A Call for Introspection!


It is time for our country to face the very bitter truth: Pakistan has been humiliated by the killing of the world’s most wanted terrorist in a small garrison town a mere two hours from Islamabad.

We have failed spectacularly, and in so many ways.

Our highly-acclaimed intelligence agency, the ISI, pleads ignorance, saying it had no idea bin Laden was comfortably living in Abbottabad. President Obama’s Deputy National Security Adviser has said it is “inconceivable” that bin Laden did not have a support system within Pakistan. For those who would dismiss this as Western plots to discredit Pakistan, our direct neighbor and friend, Afghanistan, is saying the same thing.

Speaking at a news conference Wednesday, Afghan Defense Ministry spokesman Zahir Azimi said bin Laden’s hideout would have been known not only to a “strong” intelligence agency such as Pakistan’s ISI but even to a “very weak government with a weak intelligence service.” He said the ISI faces many questions that need answers.

Our army (which receives a quarter of the national budget!) failed to notice in their own neighborhood what the United States was able to track from a world away: the suspiciousness of a singular house in a well heeled town with no front-facing windows, no phone line or internet connection, and with 18-feet walls along its perimeter.

Our civil society has failed on a very human level. Lawyers, just as they celebrated the depraved Mumtaz Qadri now prove their gross lack of morality by offering funeral prayers for bin Laden, alternating between the usual “Death to America” chants by the rent-a-crowd.

Our conspiracy-oriented media is too busy proclaiming the US raid violated our sovereignty to even realize the Saudi terrorist plotting and financing terrorists from our soil for five years was exploiting our sovereignty. The same pundits who speak of “ghairat” until they are red in the face cannot seem to see there is no honor in praising a mass-murderer, a man whose followers have wreaked such devastation in our country for years.

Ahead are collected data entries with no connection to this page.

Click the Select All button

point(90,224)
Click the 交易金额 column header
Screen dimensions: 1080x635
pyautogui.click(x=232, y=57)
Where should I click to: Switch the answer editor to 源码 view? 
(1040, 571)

One has to wonder, is there something wrong with the Pakistani mindset?

Where have we gone wrong as a nation to arrive at this disgraceful day of honoring terrorists, tolerating bloodshed?

Our inability to think things through rationally has always been our national flaw. When have we ever calmly analyzed our crises and had a beneficial conversation in our media leading to a resolution? Our failures in 1971 were swept under the rug; instead we vilified India and left the matter at that. We have never scrutinized our actions in Kargil, because to do so, the elite say, would be an abomination.

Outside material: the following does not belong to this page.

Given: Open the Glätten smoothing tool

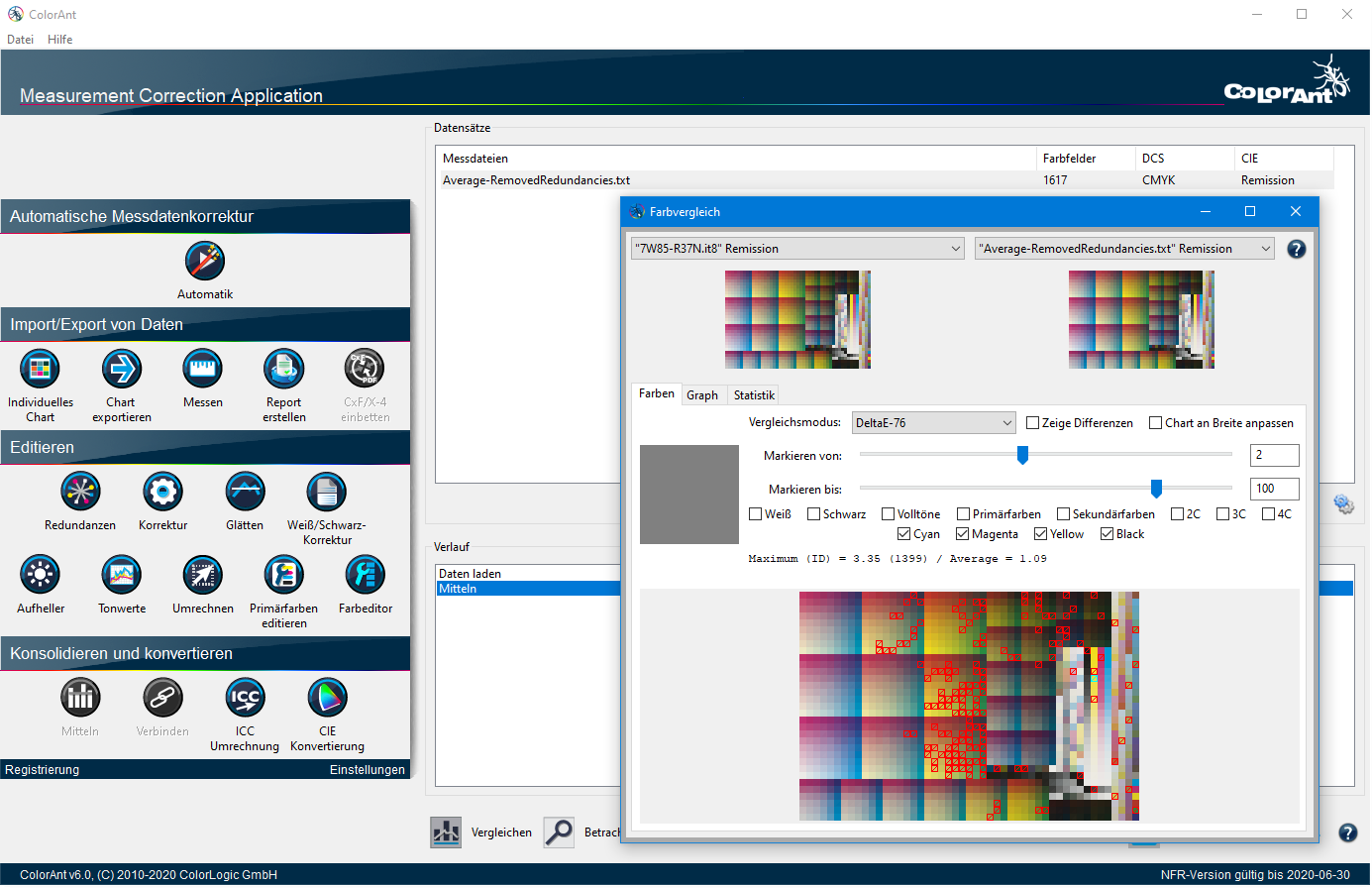Looking at the screenshot, I should [x=245, y=493].
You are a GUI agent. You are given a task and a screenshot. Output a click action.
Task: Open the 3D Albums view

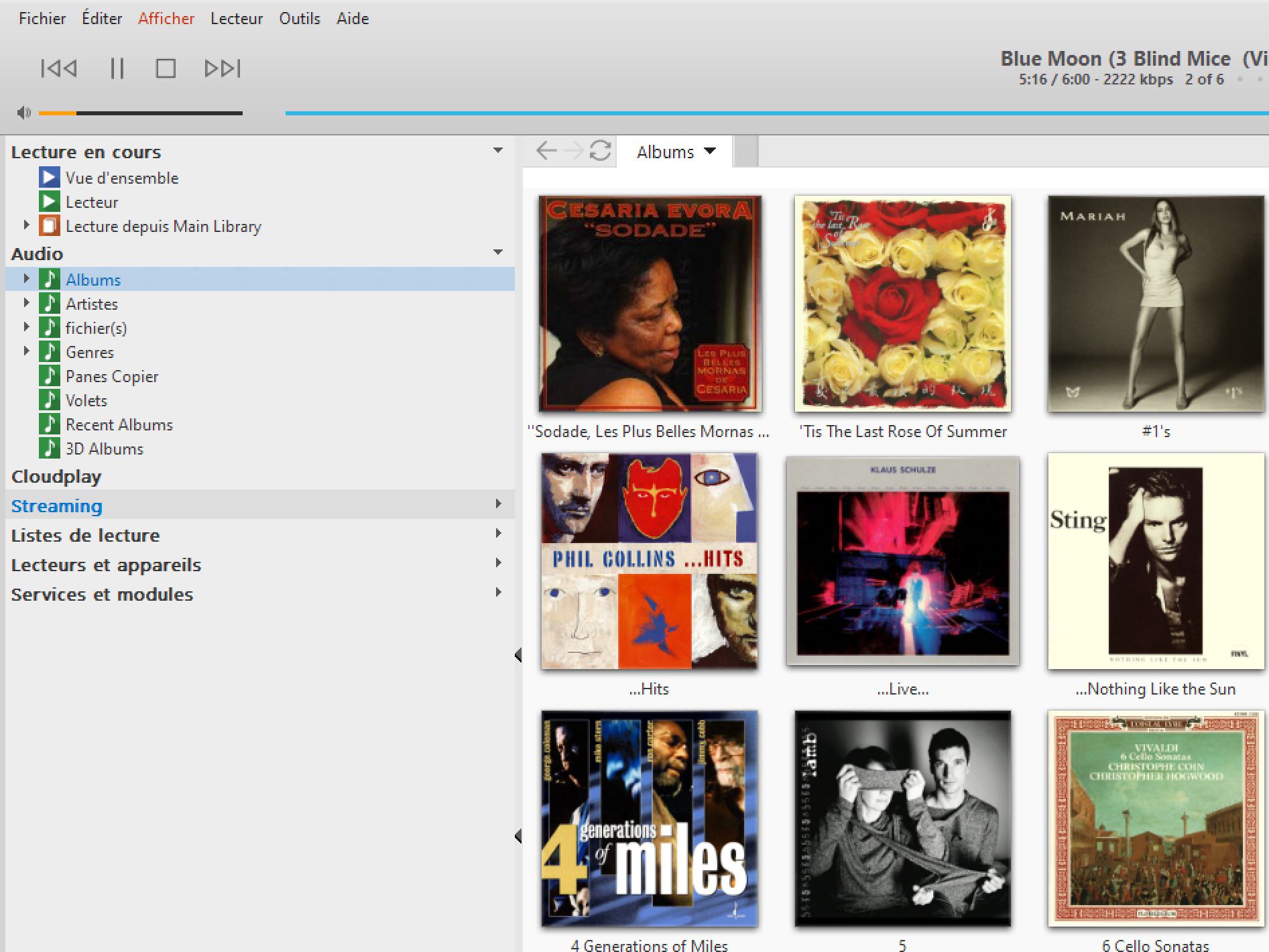(104, 449)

Enough is enough. We are at an enormously difficult time in our country’s history. To become a respected civil society, and to share a seat at a table of the world’s successful democracy, we need lucid, logical debates. That is the only way to stabilize and prosper. The maniacal yelling has to stop. The India, US, Israel bashing has to stop. The conspiracy theories have to stop. We have to realize our thinking has only harmed us, and we simply have to change. Our priorities, and our commitment to those priorities needs to be affirmed by all our people.

As Shahid Saeed writes in his impassioned post, “The oped writers, the TV anchors and the pundits are busy answering the questions that either the west has or the old savraynayeteee. They are missing the point. There is good that holds for us in this. Beat the line of military accountability and civilian led reform.”

Many questions will arise from the Osama bin Laden killing, and we will have to face the answers. Pakistan’s future very well depends on how successful our present introspection will be.